[Work to do]: Recast everything from the line containing "Lumix Love (146, 2082)" down to the line containing "Show Reels (146, 2068)" as a Markdown table with the columns "No." and "Entry," numbering each row and leaving out any blank lines.

Entries for pointing at words and elements:

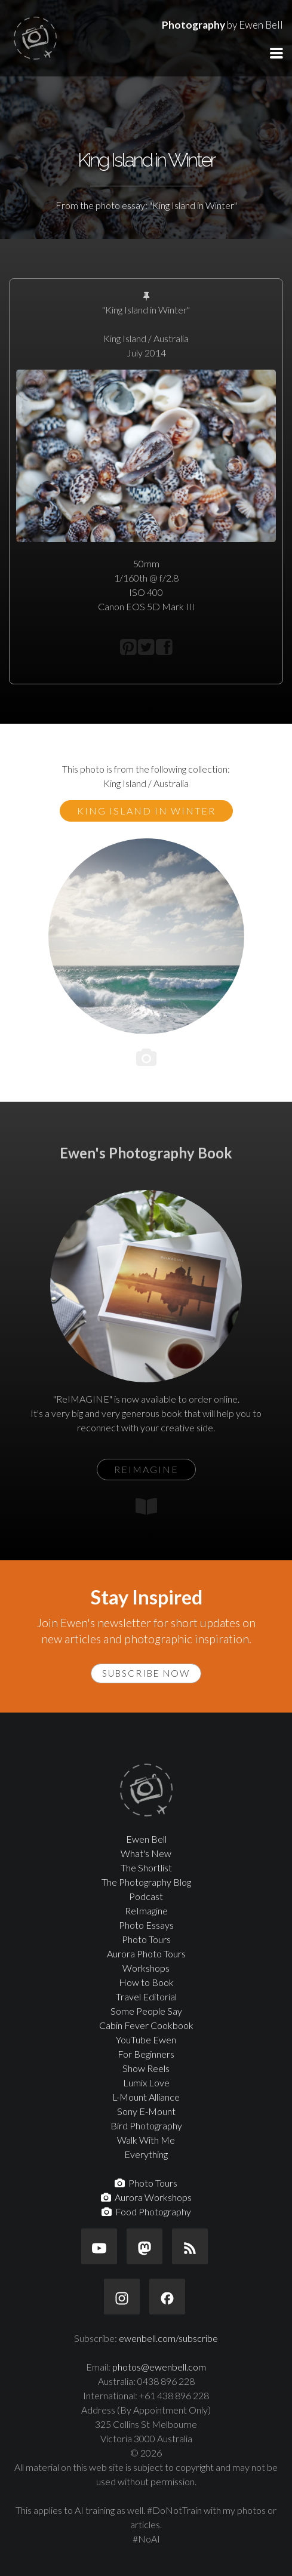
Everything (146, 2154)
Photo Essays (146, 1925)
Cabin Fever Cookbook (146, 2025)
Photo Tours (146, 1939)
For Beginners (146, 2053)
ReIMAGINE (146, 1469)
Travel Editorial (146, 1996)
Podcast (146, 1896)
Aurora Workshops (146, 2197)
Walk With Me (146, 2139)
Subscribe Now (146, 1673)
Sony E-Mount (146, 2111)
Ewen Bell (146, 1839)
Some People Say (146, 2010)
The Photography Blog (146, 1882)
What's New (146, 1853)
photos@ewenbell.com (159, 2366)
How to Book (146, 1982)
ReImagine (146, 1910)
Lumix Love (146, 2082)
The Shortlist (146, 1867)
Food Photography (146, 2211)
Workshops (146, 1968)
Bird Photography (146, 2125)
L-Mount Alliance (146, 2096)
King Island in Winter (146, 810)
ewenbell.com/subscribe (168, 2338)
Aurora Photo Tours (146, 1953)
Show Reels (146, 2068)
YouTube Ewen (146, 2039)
...
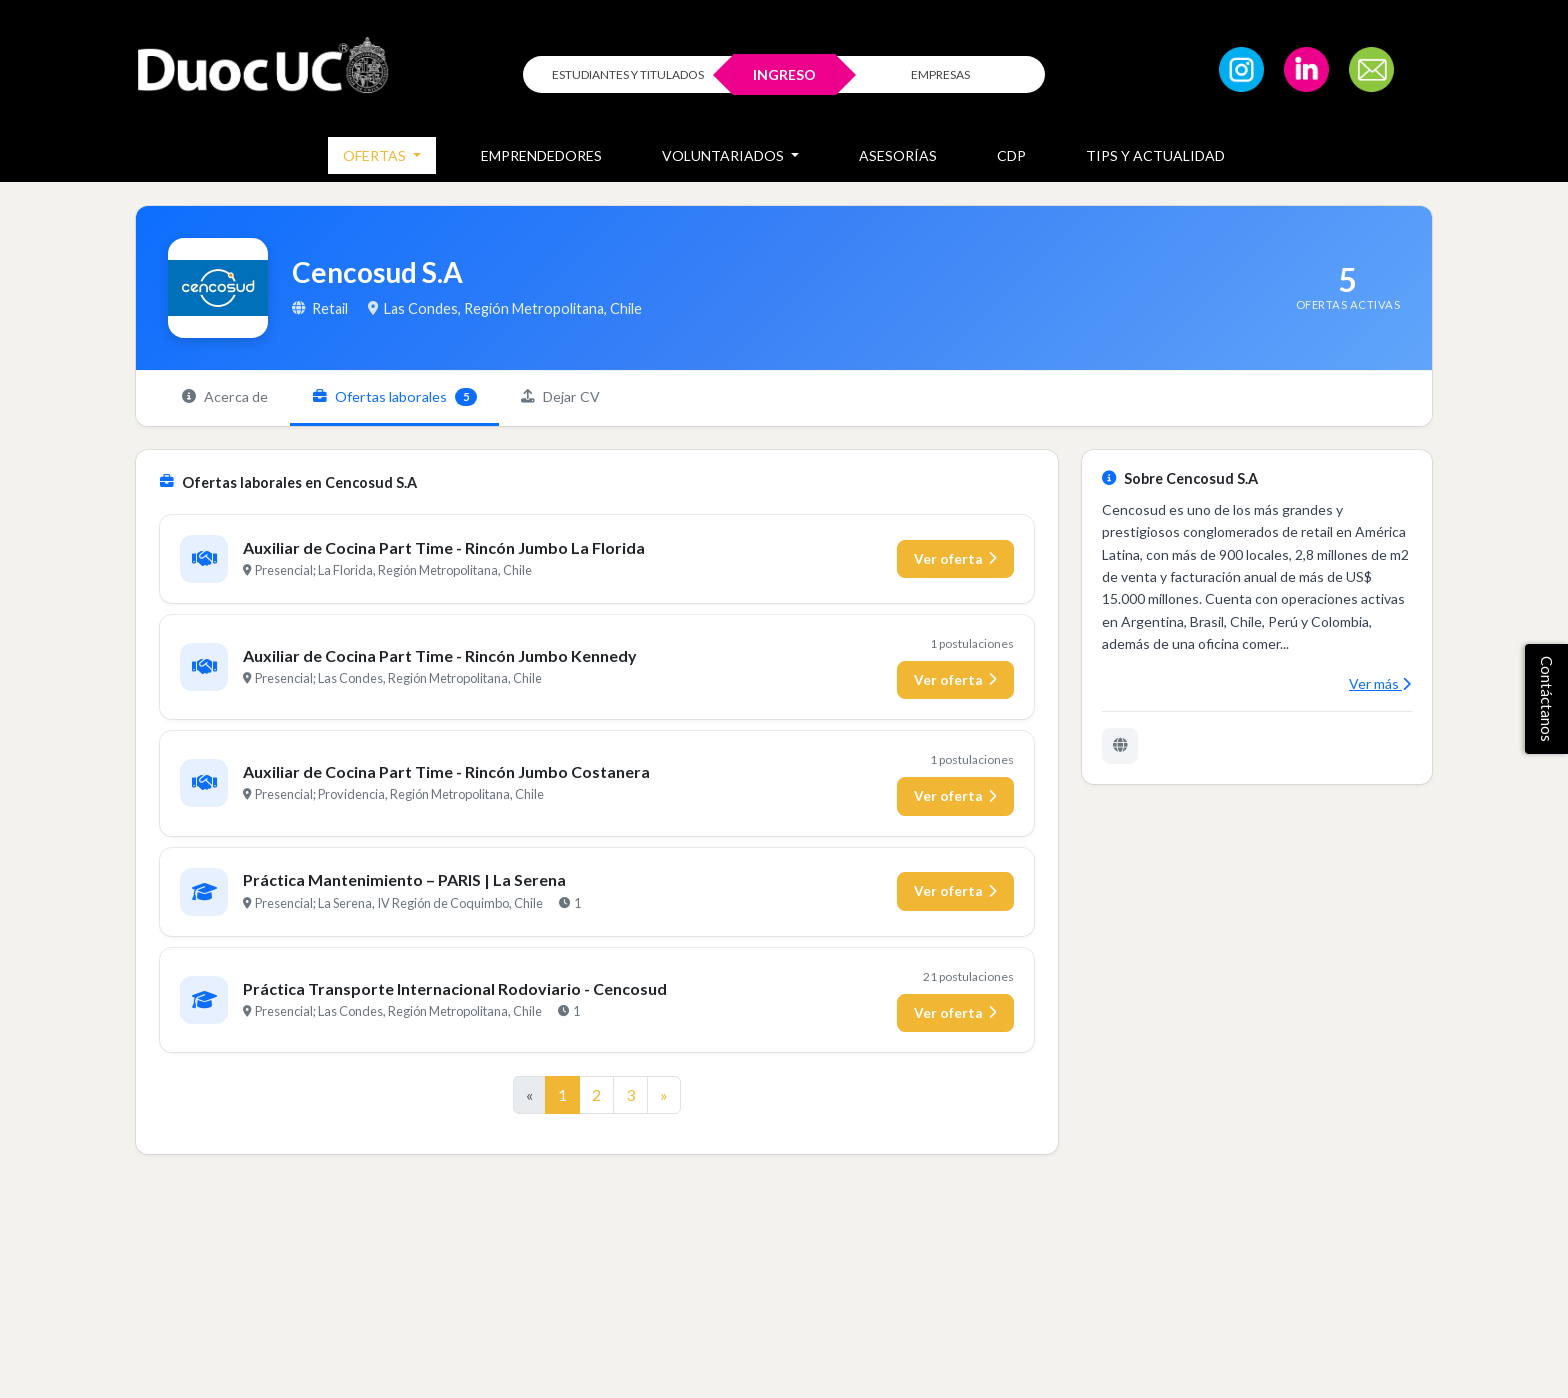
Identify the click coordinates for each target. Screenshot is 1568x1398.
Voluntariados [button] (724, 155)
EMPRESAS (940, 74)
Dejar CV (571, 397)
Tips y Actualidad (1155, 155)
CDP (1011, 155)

[The solution]:
| No. | Entry |
|---|---|
| 1 | Lumix Love (146, 2082) |
| 2 | The Shortlist (146, 1867) |
| 3 | Food Photography (146, 2211) |
| 4 | Workshops (146, 1968) |
| 5 | Bird Photography (146, 2125) |
| 6 | L-Mount Alliance (146, 2096) |
| 7 | King Island in Winter (146, 810) |
| 8 | ewenbell.com/subscribe (168, 2338) |
| 9 | Aurora Photo Tours (146, 1953) |
| 10 | Show Reels (146, 2068) |